● **What you need to do**: Edit the entries starting with the line that contains "Where should I click to: Click the 524" and going on through the line that contains "click(x=126, y=337)": write those lines again with "x-axis label" changed to "horizontal axis label" and everything else left the same.

/---

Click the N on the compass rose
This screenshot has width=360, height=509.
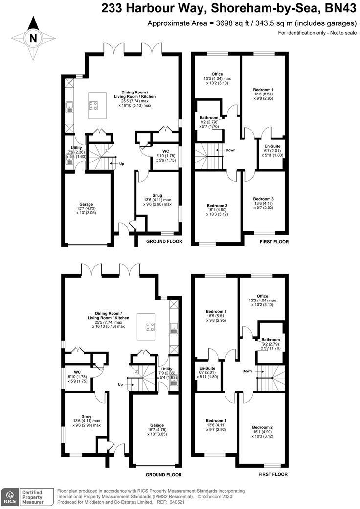pos(33,38)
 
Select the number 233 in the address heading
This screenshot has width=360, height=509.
pos(112,8)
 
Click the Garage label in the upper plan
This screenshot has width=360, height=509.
pos(87,204)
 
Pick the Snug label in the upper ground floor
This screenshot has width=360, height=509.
pos(157,194)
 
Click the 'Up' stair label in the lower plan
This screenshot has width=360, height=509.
pos(120,385)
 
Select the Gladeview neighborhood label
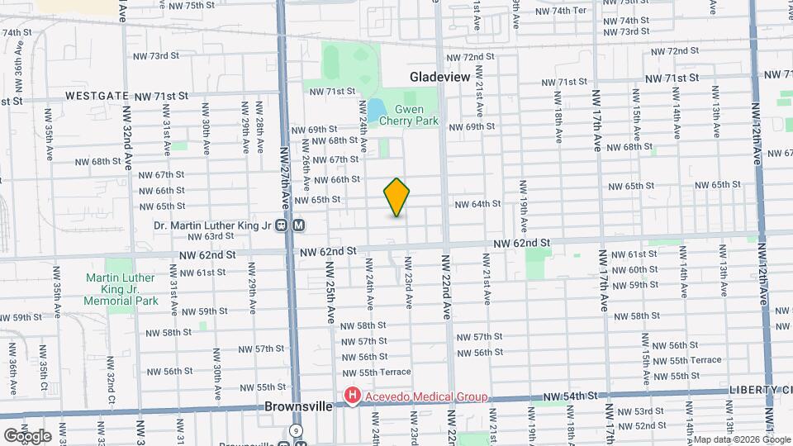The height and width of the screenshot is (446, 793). [x=439, y=77]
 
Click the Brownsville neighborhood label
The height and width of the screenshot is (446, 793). [x=298, y=407]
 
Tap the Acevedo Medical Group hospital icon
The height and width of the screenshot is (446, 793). [x=353, y=397]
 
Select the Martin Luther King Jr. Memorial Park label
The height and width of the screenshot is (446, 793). [x=121, y=289]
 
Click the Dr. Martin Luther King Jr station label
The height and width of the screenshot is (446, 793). [x=212, y=224]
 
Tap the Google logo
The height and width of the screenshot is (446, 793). [x=27, y=435]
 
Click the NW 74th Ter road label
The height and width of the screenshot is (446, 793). [x=561, y=10]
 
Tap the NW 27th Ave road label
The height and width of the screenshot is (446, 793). [x=285, y=177]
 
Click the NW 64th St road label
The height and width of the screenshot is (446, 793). [x=477, y=204]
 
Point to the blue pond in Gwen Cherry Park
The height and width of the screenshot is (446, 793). [x=377, y=109]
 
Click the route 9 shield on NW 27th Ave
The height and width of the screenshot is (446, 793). [x=296, y=431]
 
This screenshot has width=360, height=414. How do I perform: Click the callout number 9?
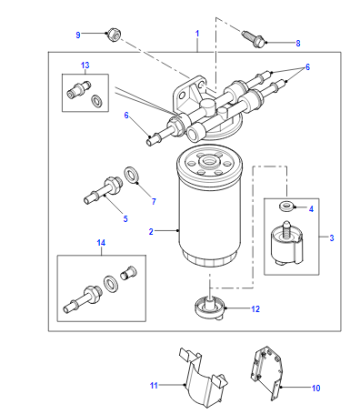(x=78, y=35)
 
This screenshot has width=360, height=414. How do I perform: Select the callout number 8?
(x=298, y=43)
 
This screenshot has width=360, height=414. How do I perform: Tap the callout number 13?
(x=85, y=65)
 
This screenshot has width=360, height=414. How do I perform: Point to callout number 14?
(x=101, y=243)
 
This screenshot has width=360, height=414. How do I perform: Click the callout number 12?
(x=255, y=309)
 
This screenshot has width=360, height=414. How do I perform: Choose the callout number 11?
(x=154, y=386)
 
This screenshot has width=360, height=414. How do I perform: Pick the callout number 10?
(x=316, y=388)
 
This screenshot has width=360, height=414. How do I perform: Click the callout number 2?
(x=151, y=231)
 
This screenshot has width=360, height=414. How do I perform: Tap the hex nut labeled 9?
(x=113, y=34)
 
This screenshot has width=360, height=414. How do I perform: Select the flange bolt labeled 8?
(x=254, y=39)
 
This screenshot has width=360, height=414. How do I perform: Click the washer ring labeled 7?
(x=132, y=174)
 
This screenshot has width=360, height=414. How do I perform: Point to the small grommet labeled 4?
(x=287, y=207)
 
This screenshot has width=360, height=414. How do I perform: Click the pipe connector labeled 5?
(x=103, y=191)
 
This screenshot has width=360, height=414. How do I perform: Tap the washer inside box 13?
(x=97, y=101)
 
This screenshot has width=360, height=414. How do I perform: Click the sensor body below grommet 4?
(x=287, y=244)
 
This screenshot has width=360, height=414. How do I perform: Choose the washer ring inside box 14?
(x=109, y=283)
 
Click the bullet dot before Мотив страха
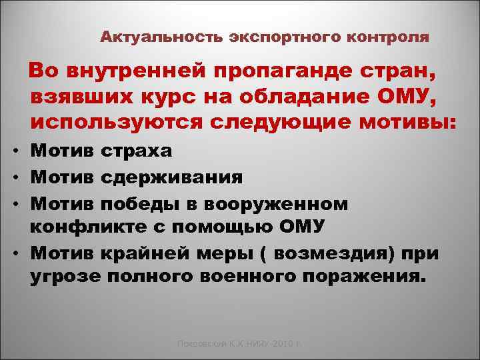[x=14, y=152]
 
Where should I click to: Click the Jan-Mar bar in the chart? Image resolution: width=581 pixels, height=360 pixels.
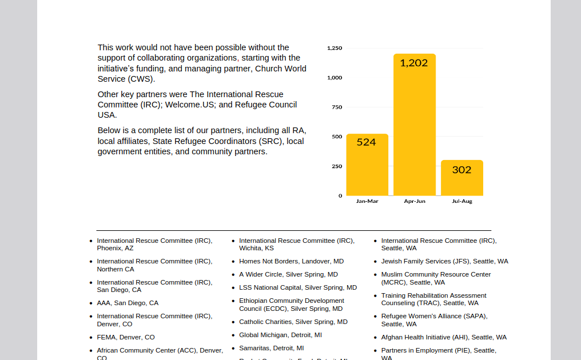click(x=367, y=165)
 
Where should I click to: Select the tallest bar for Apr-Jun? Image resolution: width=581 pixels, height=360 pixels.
click(x=415, y=125)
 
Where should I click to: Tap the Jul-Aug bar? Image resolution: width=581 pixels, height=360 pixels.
click(x=462, y=178)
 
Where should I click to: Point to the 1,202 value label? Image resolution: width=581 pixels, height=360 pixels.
click(x=414, y=63)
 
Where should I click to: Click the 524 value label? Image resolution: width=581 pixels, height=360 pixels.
click(x=366, y=142)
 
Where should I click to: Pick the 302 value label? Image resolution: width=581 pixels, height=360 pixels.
click(x=461, y=170)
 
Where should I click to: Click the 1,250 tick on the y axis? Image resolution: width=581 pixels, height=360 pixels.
click(x=335, y=48)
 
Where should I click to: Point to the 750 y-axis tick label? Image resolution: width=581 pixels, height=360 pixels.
click(x=337, y=107)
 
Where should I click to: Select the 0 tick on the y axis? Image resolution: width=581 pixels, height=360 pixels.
click(x=340, y=196)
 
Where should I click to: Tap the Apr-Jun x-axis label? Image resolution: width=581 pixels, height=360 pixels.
click(x=415, y=201)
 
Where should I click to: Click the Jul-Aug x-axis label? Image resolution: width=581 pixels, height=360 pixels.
click(x=462, y=201)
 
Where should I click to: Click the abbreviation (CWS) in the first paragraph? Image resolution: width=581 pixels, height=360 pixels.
click(x=141, y=79)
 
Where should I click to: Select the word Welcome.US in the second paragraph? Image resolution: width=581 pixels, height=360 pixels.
click(x=190, y=105)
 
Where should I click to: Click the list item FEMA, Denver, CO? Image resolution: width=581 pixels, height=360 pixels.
click(x=126, y=337)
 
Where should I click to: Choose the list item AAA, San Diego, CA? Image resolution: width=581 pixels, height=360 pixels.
click(x=128, y=303)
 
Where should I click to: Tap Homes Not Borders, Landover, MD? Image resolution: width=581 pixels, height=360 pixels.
click(x=291, y=262)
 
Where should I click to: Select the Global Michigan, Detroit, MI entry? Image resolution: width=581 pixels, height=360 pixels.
click(x=280, y=335)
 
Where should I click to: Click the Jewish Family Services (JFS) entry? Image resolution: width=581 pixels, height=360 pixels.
click(x=445, y=262)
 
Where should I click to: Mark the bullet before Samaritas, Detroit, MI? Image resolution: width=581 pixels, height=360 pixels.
click(x=233, y=349)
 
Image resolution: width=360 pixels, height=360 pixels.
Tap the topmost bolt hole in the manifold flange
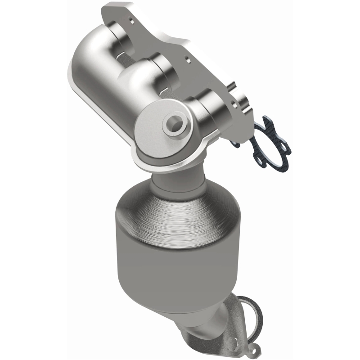[130, 20]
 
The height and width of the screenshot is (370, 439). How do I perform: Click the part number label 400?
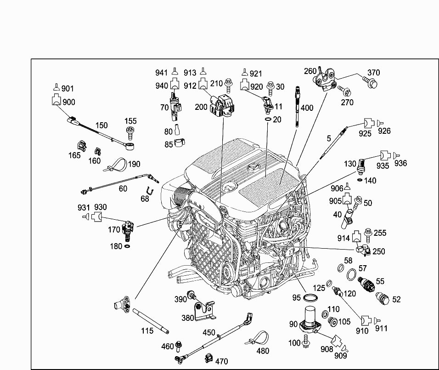point(307,108)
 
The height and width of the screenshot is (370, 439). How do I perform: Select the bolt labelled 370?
point(371,82)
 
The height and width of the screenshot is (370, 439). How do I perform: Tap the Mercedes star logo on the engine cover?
point(253,168)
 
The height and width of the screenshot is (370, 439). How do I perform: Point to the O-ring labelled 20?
point(268,120)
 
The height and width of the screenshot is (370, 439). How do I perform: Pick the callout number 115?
point(147,331)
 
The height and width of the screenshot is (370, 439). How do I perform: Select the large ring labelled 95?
point(310,297)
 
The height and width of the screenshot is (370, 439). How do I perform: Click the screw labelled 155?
point(130,132)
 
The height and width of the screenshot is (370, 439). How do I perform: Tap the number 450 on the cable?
point(208,333)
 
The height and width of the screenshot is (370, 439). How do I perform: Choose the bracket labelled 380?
point(204,311)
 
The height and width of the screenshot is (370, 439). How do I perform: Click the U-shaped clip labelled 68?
point(150,191)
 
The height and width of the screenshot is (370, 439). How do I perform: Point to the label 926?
point(384,131)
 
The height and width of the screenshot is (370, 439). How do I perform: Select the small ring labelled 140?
point(360,180)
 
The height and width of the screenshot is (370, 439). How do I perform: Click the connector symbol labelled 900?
point(56,100)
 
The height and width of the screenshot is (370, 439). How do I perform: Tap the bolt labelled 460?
point(178,347)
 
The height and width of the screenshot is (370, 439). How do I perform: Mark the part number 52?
point(396,299)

\---

● **Response to this task**:
Where should I click to: Click the 524 value label? Image resolution: width=581 pixels, height=360 pixels.
click(x=366, y=142)
 
Where should I click to: Pick the 302 value label? Image resolution: width=581 pixels, height=360 pixels.
click(x=461, y=170)
 
Where should I click to: Click the 1,250 tick on the y axis? Image resolution: width=581 pixels, height=360 pixels.
click(x=335, y=48)
 
Where should I click to: Point to the 750 y-axis tick label? Image resolution: width=581 pixels, height=360 pixels.
click(x=337, y=107)
 
Where should I click to: Select the 0 tick on the y axis? Image resolution: width=581 pixels, height=360 pixels.
click(x=340, y=196)
 
Where should I click to: Tap the Apr-Jun horizontal axis label? Image resolution: width=581 pixels, height=360 pixels.
click(x=415, y=201)
 
Where should I click to: Click the Jul-Aug horizontal axis label? Image resolution: width=581 pixels, height=360 pixels.
click(x=462, y=201)
 
Where should I click to: Click the abbreviation (CWS) in the first paragraph? Image resolution: width=581 pixels, height=360 pixels.
click(x=141, y=79)
 
Where should I click to: Select the word Welcome.US in the second paragraph? Image resolution: width=581 pixels, height=360 pixels.
click(x=190, y=105)
 
Where should I click to: Click the list item FEMA, Denver, CO? Image resolution: width=581 pixels, height=360 pixels.
click(x=126, y=337)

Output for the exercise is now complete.